**Document passage**:
"""

Mar. 14, 2001 -- You may never have heard of La Crosse encephalitis, even though it's the most common mosquito-spread brain infection in the U.S. Now it looks like the disease -- and its long-term effects on children -- are more serious than once believed.
Connie Johnson of Charleston, W.Va., had never heard of it when her son Ronnie Mitchell, then 7 years old, came down with what her pediatrician said was a bad case of the flu. That was on a Thursday.
"Sunday morning, we were getting ready to go to church and I put him in the tub and he didn't seem to know what to do with the washcloth or anything," Johnson tells WebMD. "I called his name, and it was like he was trying to tell me something but his speech was garbled. We took him straight to the hospital and he had a seizure just as we went in. That Monday, he still was still not responding, and by that Wednesday it became so serious they called in a neurologist. They told me that it was a matter of life or death. One day he was OK, and two days later they are telling me he might die. Finally they realized it was La Crosse encephalitis. When you grow up you hear of snake bites, but never that a mosquito could bite you and you could die."
La Crosse encephalitis now is firmly established in 28 U.S. states, mainly those in the Midwest and central Atlantic. Spread by a type of mosquito called the treehole mosquito, it nearly always affects children -- and some of these children have long-lasting thinking and behavioral deficits.
James E. McJunkin, MD, and co-workers at the Health Sciences Center of West Virginia University in Charleston have treated 127 children hospitalized with La Crosse encephalitis from 1987 through 1996. Their report on these children appears in the current issue of TheNew England Journal of Medicine.
"Some children deteriorate after hospital admission," McJunkin tells WebMD. "Fifty percent [show up] with seizure and 10-15% deteriorate with recurrent seizure or [brain swelling], usually within the first 72 hours of admission."

"""

**Exercise details**: Reproduce the article on La Crosse encephalitis above word for word, in its entirety.

**Record extracts**:
"""

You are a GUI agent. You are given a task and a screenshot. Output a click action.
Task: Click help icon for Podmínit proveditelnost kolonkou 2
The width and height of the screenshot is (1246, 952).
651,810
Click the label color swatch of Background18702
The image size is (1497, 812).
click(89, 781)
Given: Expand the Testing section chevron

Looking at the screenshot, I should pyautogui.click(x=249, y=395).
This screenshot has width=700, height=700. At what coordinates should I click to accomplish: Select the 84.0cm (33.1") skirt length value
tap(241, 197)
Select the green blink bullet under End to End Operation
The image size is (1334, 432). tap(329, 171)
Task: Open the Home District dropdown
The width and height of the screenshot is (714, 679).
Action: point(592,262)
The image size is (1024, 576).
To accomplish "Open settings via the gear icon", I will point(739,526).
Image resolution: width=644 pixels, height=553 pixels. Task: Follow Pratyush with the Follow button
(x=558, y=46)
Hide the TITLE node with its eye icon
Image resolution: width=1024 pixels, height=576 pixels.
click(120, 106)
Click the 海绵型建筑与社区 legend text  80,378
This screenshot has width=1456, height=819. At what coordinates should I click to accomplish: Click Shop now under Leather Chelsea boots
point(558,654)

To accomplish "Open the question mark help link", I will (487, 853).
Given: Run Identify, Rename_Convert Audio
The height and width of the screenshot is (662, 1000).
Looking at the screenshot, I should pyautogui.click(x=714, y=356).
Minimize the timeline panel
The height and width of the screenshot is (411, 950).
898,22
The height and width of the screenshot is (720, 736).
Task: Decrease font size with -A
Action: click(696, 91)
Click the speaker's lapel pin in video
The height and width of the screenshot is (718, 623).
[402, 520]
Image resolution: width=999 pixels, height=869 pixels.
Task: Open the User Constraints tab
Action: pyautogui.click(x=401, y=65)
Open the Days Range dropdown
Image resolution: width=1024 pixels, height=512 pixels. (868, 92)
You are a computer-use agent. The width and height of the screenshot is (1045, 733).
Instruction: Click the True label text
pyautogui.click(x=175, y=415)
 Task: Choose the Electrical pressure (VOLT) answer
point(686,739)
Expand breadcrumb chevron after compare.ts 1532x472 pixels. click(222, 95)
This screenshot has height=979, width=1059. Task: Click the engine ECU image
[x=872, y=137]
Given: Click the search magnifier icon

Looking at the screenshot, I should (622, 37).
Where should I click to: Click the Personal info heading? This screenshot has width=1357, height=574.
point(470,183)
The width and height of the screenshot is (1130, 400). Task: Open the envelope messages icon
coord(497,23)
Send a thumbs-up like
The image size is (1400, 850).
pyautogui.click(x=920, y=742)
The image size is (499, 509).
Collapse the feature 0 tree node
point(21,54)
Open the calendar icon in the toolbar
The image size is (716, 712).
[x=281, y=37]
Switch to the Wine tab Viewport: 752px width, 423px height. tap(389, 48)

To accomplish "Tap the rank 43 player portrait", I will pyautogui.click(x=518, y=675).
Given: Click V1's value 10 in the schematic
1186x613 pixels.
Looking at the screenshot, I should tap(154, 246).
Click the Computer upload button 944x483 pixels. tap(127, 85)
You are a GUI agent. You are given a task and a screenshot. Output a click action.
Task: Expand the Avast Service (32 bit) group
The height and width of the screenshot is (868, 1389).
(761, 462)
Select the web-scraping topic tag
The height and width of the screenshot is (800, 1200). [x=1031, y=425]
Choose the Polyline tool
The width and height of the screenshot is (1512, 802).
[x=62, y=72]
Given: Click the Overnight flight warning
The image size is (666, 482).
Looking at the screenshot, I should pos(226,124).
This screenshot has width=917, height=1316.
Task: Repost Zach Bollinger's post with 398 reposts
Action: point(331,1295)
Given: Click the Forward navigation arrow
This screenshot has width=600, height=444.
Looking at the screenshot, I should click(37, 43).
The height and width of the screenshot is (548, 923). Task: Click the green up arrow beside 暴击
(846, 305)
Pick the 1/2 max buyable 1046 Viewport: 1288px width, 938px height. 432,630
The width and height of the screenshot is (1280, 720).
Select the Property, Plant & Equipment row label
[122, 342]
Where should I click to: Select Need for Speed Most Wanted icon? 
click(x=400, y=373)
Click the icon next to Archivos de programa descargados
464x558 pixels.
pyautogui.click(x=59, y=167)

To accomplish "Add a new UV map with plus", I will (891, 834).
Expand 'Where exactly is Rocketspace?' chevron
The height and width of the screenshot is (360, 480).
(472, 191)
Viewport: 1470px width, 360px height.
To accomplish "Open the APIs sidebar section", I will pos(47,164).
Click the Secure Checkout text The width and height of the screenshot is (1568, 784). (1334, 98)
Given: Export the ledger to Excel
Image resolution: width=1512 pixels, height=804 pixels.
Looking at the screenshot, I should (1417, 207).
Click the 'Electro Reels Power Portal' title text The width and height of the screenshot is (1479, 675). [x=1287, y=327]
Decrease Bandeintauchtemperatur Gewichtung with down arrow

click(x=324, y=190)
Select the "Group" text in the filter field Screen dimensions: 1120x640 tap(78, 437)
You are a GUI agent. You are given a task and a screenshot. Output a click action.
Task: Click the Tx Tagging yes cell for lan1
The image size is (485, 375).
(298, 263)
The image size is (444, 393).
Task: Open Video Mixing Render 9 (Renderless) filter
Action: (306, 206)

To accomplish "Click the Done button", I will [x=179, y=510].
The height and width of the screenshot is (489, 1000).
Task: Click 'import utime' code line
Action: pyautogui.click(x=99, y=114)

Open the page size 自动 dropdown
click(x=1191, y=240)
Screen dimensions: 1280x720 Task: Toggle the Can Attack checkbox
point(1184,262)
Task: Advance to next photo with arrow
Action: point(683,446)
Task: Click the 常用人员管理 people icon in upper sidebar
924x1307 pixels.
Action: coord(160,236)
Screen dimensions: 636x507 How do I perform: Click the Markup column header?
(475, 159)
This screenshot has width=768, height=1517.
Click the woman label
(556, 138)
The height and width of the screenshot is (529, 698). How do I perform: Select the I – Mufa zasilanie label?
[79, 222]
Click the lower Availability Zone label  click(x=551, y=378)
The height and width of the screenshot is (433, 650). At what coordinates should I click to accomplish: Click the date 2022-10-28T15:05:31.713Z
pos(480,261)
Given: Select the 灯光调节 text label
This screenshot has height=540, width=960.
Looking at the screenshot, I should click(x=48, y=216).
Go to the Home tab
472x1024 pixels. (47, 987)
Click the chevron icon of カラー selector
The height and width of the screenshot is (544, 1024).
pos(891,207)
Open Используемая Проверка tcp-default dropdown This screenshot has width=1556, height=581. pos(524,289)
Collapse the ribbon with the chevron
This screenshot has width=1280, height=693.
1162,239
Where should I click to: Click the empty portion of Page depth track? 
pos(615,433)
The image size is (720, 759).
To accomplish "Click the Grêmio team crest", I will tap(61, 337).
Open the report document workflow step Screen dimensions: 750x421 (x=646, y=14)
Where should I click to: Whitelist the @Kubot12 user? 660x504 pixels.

"""

**Finished exercise**:
Mar. 14, 2001 -- You may never have heard of La Crosse encephalitis, even though it's the most common mosquito-spread brain infection in the U.S. Now it looks like the disease -- and its long-term effects on children -- are more serious than once believed.
Connie Johnson of Charleston, W.Va., had never heard of it when her son Ronnie Mitchell, then 7 years old, came down with what her pediatrician said was a bad case of the flu. That was on a Thursday.
"Sunday morning, we were getting ready to go to church and I put him in the tub and he didn't seem to know what to do with the washcloth or anything," Johnson tells WebMD. "I called his name, and it was like he was trying to tell me something but his speech was garbled. We took him straight to the hospital and he had a seizure just as we went in. That Monday, he still was still not responding, and by that Wednesday it became so serious they called in a neurologist. They told me that it was a matter of life or death. One day he was OK, and two days later they are telling me he might die. Finally they realized it was La Crosse encephalitis. When you grow up you hear of snake bites, but never that a mosquito could bite you and you could die."
La Crosse encephalitis now is firmly established in 28 U.S. states, mainly those in the Midwest and central Atlantic. Spread by a type of mosquito called the treehole mosquito, it nearly always affects children -- and some of these children have long-lasting thinking and behavioral deficits.
James E. McJunkin, MD, and co-workers at the Health Sciences Center of West Virginia University in Charleston have treated 127 children hospitalized with La Crosse encephalitis from 1987 through 1996. Their report on these children appears in the current issue of TheNew England Journal of Medicine.
"Some children deteriorate after hospital admission," McJunkin tells WebMD. "Fifty percent [show up] with seizure and 10-15% deteriorate with recurrent seizure or [brain swelling], usually within the first 72 hours of admission."